Availability under the 2015 Credit Agreement is tied to a borrowing base, measured by 85% of eligible billed accounts receivable, plus 80% of eligible unbilled accounts receivable, less customary reserve amounts; provided however that the portion of the borrowing base consisting of 80% of the eligible unbilled accounts receivable may not exceed 30% of the sum of (i) 85% of the eligible billed accounts receivable, plus (ii) 80% of the eligible unbilled accounts receivable.

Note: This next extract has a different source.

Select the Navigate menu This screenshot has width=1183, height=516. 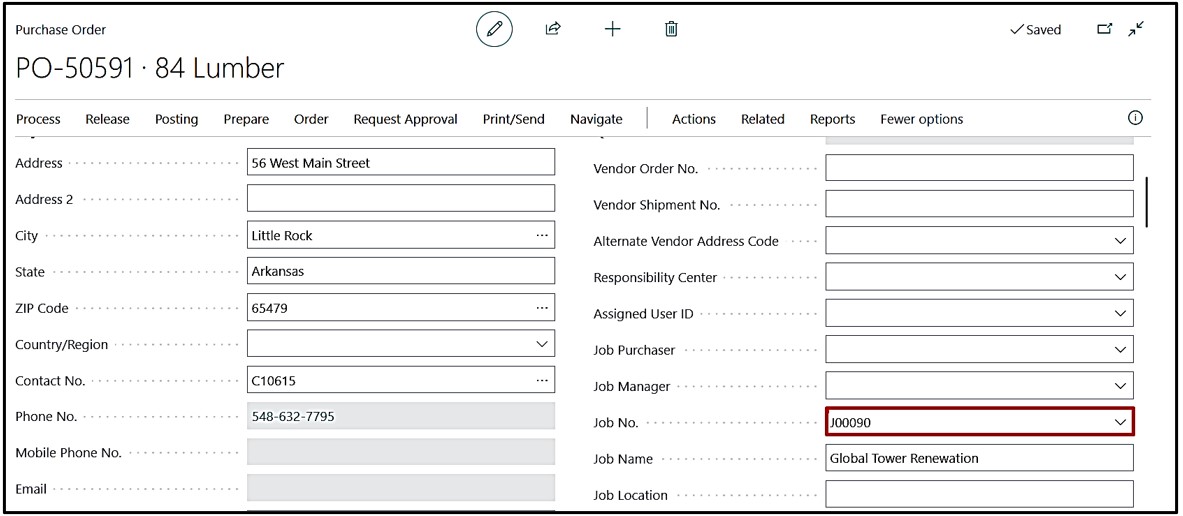coord(596,119)
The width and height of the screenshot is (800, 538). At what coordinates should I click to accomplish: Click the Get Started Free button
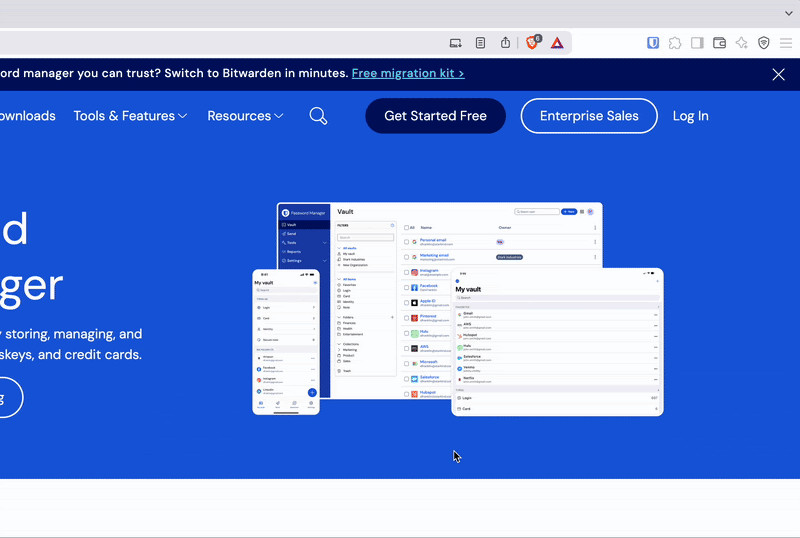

Borrowings under the 2015 Credit Agreement may be used by the Company and the other Borrowers for general business purposes including capital expenditures and permitted acquisitions and investments. Accounts receivable, used in the determination of the borrowing base, are subject to lender discretion and, in certain circumstances, the lender may use cash balances in a dominion account established with the administrative agent to repay outstanding balances. As a result, amounts borrowed under the 2015 Credit Agreement are presented as current in the consolidated balance sheets.

The Borrowers’ obligations under the 2015 Credit Agreement are secured by a first lien security interest in all of the Borrowers’ personal property (subject to customary exceptions), including, among other things, accounts receivable, equity interests, deposit accounts, intellectual property, and leased properties where books and records are kept.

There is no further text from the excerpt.